Assigned task - Can you change "close-icon" to "close-button" in these lines and keep everything else the same? Leave the pictures out of your answer.

Stored records:
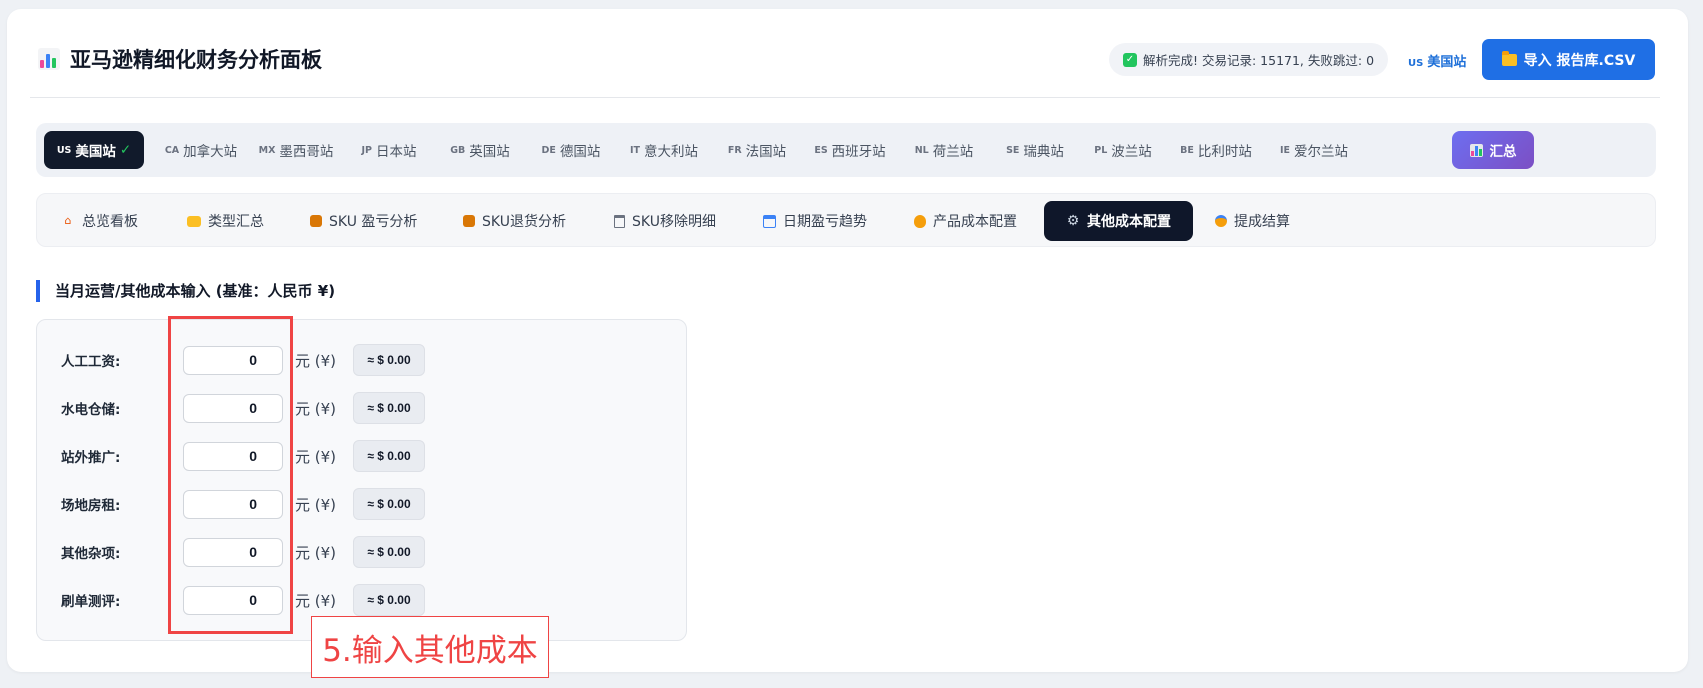 The width and height of the screenshot is (1703, 688). Describe the element at coordinates (91, 362) in the screenshot. I see `cost-label: 人工工资:` at that location.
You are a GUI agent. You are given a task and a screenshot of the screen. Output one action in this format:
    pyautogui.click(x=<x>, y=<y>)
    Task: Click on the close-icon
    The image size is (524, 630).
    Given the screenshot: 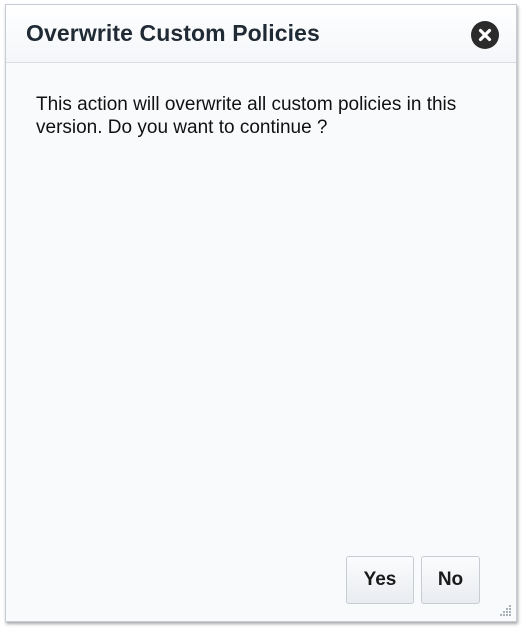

Output for this exercise -
 The width and height of the screenshot is (1703, 688). Describe the element at coordinates (91, 362) in the screenshot. I see `cost-label: 人工工资:` at that location.
You are a GUI agent. You are given a task and a screenshot of the screen. Output one action in this format:
    pyautogui.click(x=<x>, y=<y>)
    Task: Click on the close-button
    The image size is (524, 630).
    Given the screenshot: 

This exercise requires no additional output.